Within our P20 review, we had noted that the P20’s performance had regressed compared to the Mate 10. Since we had encountered similar issues on the Mate 10 which were resolved with a firmware update pushed to me, we didn’t dwell too much on the topic and concentrated on other parts of the review.

Looking back at it now after some re-testing, it seems quite blatant as to what Huawei and seemingly Honor had been doing: the newer devices come with a benchmark detection mechanism that enables a much higher power limit for the SoC with far more generous thermal headroom. Ultimately, on certain whitelisted applications, the device performs super high compared to what a user might expect from other similar non-whitelisted titles. This consumes power, pushes the efficiency of the unit down, and reduces battery life.

This has knock-on effects, such as trust, in how the device works. The end result is a single performance number is higher, which is good for marketing, but is unrealistic to any user with the device. The efficiency of the SoC also decreases (depending on the chip), as the chip is pushed well outside its standard operating window. It makes the SoC, one of the differentiating points of the device, look worse, all for the sake of a high benchmark score. Here's the example of benchmark detection mode on and off on the Honor Play:

GFXBench T-Rex Offscreen Power Efficiency
(Total Device Power)
AnandTech Mfc. Process FPS Avg. Power
(W)
Perf/W
Efficiency
Honor Play (Kirin 970) BM Detection Off 10FF 66.54 4.39 15.17 fps/W
Honor Play (Kirin 970) BM Detection On 10FF 127.36 8.57 14.86 fps/W

We’ll go more into the benchmark data on the next page.

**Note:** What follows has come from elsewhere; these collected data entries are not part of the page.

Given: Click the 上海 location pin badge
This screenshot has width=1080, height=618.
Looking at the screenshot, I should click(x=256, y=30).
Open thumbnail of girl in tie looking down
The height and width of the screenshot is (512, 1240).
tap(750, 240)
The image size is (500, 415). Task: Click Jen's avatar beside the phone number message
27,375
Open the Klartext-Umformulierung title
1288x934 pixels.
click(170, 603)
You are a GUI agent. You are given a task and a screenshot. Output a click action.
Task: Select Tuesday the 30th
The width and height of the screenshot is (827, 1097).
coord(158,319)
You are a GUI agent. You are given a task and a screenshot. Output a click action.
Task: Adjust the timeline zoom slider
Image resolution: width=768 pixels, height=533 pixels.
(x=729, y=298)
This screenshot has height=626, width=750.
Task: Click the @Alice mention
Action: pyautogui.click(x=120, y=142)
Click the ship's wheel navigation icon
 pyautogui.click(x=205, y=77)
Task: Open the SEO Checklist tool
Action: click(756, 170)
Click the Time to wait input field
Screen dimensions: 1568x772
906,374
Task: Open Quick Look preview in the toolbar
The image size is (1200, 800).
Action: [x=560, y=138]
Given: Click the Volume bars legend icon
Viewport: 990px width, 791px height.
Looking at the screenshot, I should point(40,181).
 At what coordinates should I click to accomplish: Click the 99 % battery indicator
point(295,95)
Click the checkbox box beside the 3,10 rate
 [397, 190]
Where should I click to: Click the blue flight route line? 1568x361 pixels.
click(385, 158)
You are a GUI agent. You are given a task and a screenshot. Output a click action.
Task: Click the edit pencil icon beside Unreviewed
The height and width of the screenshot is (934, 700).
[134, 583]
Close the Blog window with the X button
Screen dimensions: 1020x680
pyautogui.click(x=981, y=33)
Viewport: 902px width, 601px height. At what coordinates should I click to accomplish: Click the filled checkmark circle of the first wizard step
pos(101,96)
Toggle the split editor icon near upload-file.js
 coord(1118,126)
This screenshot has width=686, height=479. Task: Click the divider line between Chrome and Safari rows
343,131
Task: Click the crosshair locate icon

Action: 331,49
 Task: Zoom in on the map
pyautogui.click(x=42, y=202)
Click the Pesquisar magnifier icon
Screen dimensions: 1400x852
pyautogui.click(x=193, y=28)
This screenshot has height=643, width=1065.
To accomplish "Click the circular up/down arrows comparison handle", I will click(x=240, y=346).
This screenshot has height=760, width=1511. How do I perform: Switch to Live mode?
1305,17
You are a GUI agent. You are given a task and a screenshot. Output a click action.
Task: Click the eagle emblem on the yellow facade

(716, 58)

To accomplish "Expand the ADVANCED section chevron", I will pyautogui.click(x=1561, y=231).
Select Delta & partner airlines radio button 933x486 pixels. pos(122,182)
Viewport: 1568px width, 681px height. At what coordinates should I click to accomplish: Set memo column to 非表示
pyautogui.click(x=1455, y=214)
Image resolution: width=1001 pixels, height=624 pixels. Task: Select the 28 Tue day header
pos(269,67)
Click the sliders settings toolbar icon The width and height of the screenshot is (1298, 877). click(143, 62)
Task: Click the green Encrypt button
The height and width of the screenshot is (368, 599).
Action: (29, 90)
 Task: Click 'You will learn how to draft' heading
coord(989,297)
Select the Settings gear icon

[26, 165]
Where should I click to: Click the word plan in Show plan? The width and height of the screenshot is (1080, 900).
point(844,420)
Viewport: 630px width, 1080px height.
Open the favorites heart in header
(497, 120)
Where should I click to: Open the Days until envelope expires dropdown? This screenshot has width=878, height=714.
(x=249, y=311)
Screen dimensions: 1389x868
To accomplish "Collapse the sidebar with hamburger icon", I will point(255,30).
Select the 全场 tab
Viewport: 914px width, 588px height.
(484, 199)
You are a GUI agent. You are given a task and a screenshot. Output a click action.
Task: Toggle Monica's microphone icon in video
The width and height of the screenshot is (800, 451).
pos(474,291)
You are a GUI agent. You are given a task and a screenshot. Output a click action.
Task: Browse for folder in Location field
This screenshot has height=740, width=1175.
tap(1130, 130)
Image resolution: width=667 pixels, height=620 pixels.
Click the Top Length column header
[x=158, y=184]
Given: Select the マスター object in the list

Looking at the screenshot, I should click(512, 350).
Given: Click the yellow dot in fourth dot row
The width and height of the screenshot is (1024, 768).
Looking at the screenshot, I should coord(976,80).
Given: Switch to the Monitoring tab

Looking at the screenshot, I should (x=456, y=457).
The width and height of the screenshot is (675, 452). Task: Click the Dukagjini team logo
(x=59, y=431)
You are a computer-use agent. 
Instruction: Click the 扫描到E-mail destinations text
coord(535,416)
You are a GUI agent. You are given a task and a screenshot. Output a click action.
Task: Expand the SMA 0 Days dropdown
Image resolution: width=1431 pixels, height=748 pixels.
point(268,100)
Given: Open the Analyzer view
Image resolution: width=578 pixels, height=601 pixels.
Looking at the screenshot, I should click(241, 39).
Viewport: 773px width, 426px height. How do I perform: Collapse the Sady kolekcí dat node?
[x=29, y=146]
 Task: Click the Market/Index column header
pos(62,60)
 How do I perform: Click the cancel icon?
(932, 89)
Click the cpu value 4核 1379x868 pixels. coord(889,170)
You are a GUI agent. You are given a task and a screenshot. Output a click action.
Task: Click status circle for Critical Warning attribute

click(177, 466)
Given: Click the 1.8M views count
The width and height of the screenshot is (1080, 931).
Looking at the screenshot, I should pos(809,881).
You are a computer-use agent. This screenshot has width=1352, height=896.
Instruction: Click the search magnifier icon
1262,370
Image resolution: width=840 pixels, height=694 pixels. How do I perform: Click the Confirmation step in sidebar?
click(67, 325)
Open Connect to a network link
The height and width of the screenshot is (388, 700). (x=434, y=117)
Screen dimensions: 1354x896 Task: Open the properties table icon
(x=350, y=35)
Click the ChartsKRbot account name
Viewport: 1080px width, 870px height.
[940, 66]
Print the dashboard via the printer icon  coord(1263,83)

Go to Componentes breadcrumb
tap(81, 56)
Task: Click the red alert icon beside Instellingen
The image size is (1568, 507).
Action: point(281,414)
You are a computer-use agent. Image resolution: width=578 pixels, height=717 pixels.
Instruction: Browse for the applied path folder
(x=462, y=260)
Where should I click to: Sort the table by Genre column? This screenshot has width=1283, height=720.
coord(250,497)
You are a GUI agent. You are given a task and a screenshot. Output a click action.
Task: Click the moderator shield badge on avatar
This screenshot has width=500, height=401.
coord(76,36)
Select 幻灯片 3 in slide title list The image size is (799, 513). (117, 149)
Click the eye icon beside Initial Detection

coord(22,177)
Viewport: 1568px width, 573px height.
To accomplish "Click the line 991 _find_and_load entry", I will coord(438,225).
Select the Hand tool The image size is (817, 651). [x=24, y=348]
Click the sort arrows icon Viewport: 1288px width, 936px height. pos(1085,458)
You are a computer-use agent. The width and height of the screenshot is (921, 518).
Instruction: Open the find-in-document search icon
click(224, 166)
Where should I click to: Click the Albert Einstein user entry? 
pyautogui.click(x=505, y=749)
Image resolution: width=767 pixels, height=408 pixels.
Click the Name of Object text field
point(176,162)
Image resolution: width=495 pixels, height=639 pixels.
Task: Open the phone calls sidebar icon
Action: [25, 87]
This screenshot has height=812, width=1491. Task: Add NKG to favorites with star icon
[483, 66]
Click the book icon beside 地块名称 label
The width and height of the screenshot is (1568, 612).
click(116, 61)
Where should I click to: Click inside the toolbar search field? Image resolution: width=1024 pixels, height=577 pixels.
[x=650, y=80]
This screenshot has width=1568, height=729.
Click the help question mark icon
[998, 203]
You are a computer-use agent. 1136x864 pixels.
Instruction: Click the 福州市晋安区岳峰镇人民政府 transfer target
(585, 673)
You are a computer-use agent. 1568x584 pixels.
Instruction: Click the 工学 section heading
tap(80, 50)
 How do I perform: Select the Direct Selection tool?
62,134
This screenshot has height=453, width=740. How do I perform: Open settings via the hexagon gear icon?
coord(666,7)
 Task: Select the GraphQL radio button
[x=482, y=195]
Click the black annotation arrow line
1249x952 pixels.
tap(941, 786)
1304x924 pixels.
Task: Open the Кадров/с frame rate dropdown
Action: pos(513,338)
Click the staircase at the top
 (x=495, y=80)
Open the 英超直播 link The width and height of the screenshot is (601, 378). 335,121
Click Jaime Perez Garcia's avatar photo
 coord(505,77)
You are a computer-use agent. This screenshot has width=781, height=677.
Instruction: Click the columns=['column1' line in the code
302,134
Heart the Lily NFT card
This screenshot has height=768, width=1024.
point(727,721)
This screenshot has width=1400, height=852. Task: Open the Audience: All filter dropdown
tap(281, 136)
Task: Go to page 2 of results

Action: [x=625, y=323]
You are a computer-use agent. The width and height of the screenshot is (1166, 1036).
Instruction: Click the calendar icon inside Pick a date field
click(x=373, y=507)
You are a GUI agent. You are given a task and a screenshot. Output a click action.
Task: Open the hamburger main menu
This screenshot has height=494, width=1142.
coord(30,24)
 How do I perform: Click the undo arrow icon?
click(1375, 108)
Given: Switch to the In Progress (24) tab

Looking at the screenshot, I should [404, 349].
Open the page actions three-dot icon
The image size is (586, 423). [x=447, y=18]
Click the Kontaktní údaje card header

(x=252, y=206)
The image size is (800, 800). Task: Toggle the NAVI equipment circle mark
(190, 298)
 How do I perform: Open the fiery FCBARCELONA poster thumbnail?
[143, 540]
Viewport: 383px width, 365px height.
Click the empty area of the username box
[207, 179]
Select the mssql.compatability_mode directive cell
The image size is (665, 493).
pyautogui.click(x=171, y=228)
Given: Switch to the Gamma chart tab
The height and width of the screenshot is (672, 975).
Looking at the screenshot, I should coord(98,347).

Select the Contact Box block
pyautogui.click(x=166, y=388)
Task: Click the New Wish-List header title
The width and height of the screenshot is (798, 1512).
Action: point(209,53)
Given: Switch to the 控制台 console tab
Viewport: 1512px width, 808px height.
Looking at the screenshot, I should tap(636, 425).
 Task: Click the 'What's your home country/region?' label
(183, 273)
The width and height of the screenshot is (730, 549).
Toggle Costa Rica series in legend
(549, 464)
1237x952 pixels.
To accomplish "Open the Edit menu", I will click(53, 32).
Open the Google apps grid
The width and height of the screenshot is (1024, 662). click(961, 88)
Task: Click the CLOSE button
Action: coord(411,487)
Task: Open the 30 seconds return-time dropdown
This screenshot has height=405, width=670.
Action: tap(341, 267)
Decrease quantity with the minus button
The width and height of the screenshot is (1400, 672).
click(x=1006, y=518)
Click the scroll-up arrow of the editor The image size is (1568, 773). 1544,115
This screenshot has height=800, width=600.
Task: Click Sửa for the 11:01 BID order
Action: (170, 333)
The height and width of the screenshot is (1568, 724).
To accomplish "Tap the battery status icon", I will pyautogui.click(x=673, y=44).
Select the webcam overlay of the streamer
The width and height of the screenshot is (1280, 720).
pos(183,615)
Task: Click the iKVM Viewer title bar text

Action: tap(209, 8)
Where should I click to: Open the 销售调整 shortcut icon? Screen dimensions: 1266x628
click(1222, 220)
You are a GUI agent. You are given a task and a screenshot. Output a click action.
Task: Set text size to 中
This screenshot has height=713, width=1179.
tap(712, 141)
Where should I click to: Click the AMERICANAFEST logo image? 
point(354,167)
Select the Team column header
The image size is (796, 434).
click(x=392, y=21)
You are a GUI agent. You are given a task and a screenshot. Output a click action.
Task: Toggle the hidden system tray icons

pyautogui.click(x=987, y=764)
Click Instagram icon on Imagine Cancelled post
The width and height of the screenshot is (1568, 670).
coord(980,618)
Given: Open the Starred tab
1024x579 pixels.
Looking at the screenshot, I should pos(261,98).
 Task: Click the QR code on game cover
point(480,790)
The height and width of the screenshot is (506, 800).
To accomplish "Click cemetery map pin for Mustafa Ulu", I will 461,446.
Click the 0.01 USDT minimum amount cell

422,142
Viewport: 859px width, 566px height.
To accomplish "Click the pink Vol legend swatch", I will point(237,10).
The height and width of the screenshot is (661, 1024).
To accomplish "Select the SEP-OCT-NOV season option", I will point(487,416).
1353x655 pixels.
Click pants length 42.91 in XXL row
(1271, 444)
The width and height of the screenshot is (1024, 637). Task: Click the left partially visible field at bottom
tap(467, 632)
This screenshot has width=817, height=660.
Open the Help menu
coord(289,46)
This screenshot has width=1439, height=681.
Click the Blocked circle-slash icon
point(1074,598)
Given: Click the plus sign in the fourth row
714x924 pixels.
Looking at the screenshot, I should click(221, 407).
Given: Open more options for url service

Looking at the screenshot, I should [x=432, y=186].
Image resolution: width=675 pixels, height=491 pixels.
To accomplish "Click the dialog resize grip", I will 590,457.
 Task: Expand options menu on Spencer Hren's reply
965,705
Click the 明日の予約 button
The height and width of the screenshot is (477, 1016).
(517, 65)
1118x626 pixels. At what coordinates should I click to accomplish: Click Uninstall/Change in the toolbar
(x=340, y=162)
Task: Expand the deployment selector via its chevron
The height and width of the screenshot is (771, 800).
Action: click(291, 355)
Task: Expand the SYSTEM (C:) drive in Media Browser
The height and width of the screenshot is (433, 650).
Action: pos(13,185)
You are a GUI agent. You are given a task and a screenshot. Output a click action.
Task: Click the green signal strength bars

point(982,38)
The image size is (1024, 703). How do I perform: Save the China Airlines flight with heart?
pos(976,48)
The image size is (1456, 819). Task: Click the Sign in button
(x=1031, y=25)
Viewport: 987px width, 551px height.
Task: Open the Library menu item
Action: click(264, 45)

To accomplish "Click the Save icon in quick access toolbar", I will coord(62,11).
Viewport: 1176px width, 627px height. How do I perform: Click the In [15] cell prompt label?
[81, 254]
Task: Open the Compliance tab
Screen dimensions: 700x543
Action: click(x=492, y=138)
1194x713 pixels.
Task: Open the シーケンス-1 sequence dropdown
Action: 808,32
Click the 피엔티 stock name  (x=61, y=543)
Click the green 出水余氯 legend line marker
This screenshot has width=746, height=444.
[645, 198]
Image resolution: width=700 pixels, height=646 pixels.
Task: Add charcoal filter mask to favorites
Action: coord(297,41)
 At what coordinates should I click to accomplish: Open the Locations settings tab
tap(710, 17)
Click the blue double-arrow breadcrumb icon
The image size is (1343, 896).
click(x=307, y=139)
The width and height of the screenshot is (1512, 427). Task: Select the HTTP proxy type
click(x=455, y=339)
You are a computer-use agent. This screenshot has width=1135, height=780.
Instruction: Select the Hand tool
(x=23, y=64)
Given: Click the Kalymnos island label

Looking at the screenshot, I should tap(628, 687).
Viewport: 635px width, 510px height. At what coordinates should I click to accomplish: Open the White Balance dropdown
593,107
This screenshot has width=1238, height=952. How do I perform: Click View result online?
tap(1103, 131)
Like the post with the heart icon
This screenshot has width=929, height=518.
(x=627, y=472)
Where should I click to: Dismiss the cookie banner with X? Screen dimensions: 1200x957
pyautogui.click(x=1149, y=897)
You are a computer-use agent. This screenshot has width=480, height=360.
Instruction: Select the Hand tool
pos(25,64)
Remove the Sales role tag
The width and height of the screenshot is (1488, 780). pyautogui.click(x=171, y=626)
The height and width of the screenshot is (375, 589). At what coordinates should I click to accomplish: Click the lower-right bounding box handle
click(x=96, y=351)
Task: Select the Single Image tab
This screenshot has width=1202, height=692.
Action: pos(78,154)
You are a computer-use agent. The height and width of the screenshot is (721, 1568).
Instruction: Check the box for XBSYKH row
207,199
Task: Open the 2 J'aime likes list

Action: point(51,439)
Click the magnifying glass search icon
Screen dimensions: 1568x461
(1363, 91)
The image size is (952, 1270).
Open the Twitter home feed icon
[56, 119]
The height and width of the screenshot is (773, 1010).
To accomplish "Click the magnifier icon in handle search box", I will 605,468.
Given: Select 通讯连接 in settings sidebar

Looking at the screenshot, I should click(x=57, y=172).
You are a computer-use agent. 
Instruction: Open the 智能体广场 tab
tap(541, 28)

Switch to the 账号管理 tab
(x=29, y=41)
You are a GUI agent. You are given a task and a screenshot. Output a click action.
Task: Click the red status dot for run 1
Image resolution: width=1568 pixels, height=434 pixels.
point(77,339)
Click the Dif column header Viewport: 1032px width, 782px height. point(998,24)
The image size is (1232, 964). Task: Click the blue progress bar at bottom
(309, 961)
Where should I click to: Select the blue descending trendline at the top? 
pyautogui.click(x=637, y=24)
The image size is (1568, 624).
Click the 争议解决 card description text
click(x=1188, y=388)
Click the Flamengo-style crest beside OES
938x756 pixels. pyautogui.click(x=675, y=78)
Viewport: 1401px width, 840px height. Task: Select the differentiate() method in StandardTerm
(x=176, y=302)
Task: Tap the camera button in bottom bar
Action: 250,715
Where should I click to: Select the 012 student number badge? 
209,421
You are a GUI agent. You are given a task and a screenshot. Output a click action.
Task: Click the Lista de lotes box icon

We did approach Huawei about this during the IFA show last week, and obtained a few comments worth putting here. Another element to the story is that Huawei’s new benchmark behavior very much exceeds anything we’ve seen in the past. We use custom editions of our benchmarks (from their respective developers) so we can test with this ‘detection’ on and off, and the massive differences in performance between the publicly available benchmarks and the internal versions that we’re using for testing is absolutely astonishing.

Huawei’s Response

As usual with investigations like this, we offered Huawei an opportunity to respond. We met with Dr. Wang Chenglu, President of Software at Huawei’s Consumer Business Group, at IFA to discuss this issue, which is purely a software play from Huawei. We covered a number of topics in a non-interview format, which are summarized here.

Dr. Wang asked if these benchmarks are the best way to test smartphones as a whole, as he personally feels that these benchmarks are moving away from real world use. A single benchmark number, stated Huawei’s team, does not show the full experience. We also discussed the validity of the current set of benchmarks, and the need for standardized benchmarks. Dr. Wang expressed his preference for a standardized benchmark that is more like the user experience, and they want to be a part of any movement towards such a benchmark.

I explained that we work with these benchmark companies, such as Kishonti (GFXBench) and Futuremark (3DMark), as well as others, to help steer them in a way that is better represented for benchmarking. We explained employing a benchmarking mode to game test results is not a solution to solving what they see as a misrepresentation of user experience with these benchmarks. This is especially valid when the chip ends up with lower efficiency – but to be honest with test: the only way for it to be better related to user experience is to run it in the standard power envelope that every regular game runs in.

Huawei stated that they have been working with industry partners for over a year to find the best tests closest to the user experience. They like the fact that for items like call quality, there are standardized real-world tests that measure these features that are recognized throughout the industry, and every company works towards a better objective result. But in the same breath, Dr. Wang also expresses that in relation to gaming benchmarking that ‘others do the same testing, get high scores, and Huawei cannot stay silent’.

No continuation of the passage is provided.